I’m always on the hunt for classic and wholesome chapter books for my kids. My son is a voracious reader and keeping the books flowing is a challenge.
We use our library a lot… but there are so many beautiful, wholesome, and wonderful classics that will never be in the library catalogue or aren’t in print anymore - so they can be difficult to find in good condition and/or for a price I can afford.
I just recently learned about Purplehousepress.com and let me tell you…. that’s McDreamy….
As I wait for the books to arrive (the joy! the impatience!), I thought I’d share what I snagged:
We Were Tired of Living in a House
Author: Liesel Moak Skorpen & Doris Burn
“We were tired of living in a house.
So we packed a bag with
sweaters and socks and scarves
and mittens and woolen caps.
And we moved to a tree....”
So begins this whimsical tale of four small children, a dog and a cat who decided they were tired of living in a house. They try a tree, a pond, a cave and the seashore, but in each place something unusual happens to make them move on to the next place—and finally home.
Each appealing moment and every small detail are captured by Doris Burn's original drawings from 1969.”
The Christmas Compass
Author: Alta Halverson Seymour
“Ten-year-old Kaatje yearns for her older brother Karel's approval, but he acts like the boss treating Kaatje as if she's careless and incompetent. Karel has all the adventures too, going on sailing trips and entering races with his sailboat.
When Kaatje gets left behind on the way home from a school trip, she falls into a canal and gets fished out by a boy living on a canal barge. This leads to new friendships and exciting trips on the barge with his family.
Dive into this moving tale full of Dutch customs, family bonds, fun and adventure, ending with a traditional Dutch Christmas celebration. Don't miss out on the two brand-new Dutch recipes at the end, gingerbread cake and speculaas cookies, which both Kaatje and Karel enjoy!
Originally titled Kaatje and the Christmas Compass.”
The Christmas Camera
Author: Alta Halverson Seymour
“During an orienteering race, twelve-year-old Erik Dahlquist is lured off course to snap photos of a little wren on her nest. He loses his bearings until spotting a familiar building, the red hut on the cliff by the sea.

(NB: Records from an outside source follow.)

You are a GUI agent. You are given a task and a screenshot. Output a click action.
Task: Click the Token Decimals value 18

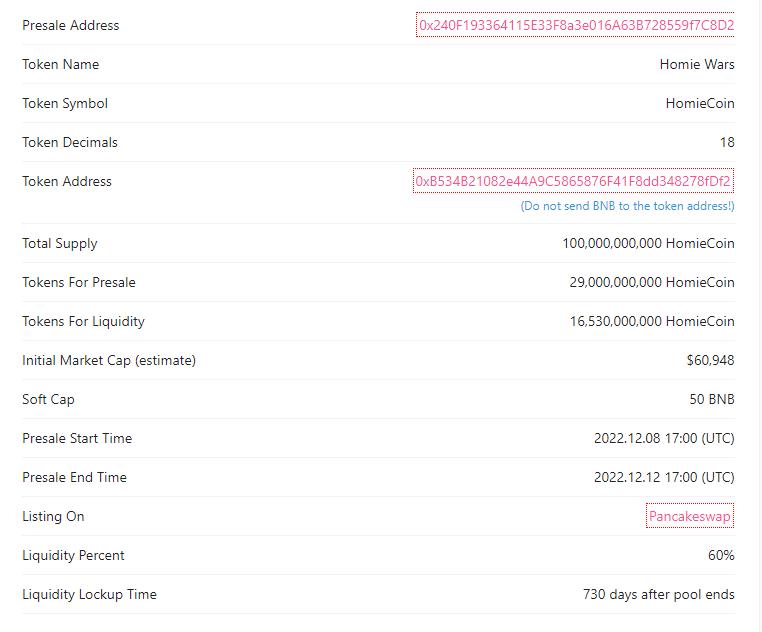[727, 142]
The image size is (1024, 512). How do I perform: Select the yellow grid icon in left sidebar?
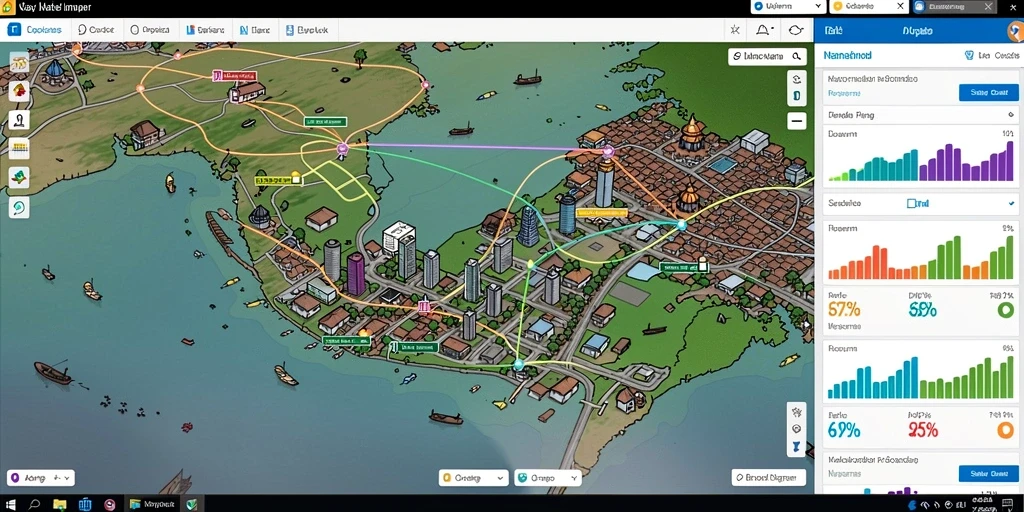pyautogui.click(x=19, y=148)
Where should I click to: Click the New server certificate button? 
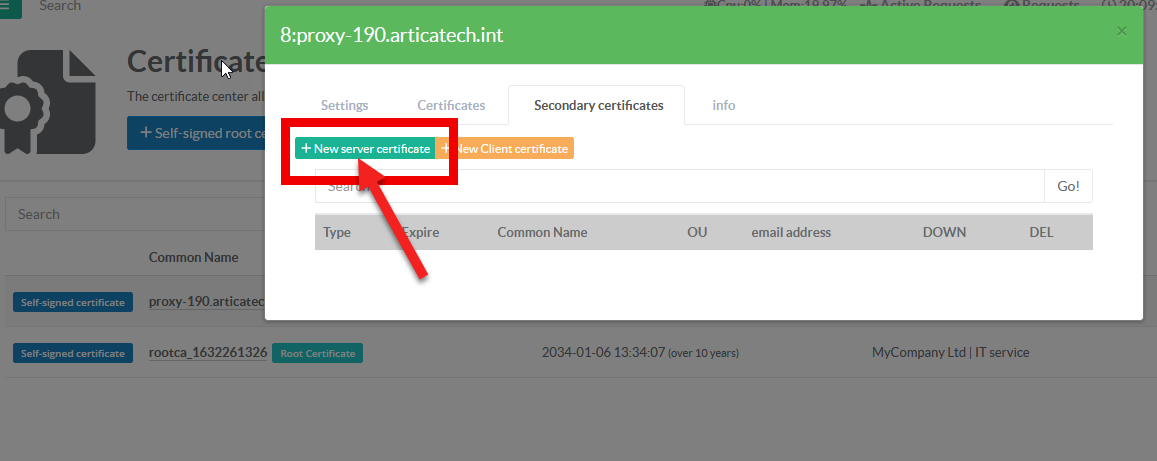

It’s Gunnar Eklund’s place. The reclusive old fisherman is said to not take kindly to trespassers. After a brief God Afton, the two strike up a friendship. Later, it turns out old Gunnar has good advice for Erik when his know-it-all cousin Bertil arrives from Stockholm to stay for the summer.
Join the Dahlquists and learn Swedish customs as they celebrate the holidays. There’s Midsummer’s Eve, crayfish fishing in August with a huge feast, culminating with St. Lucia Day and then Julafton.
This endearing read-aloud, of warm relationships between family and friends, is sure to become a favorite. Charming illustrations by Lorence F. Bjorklund.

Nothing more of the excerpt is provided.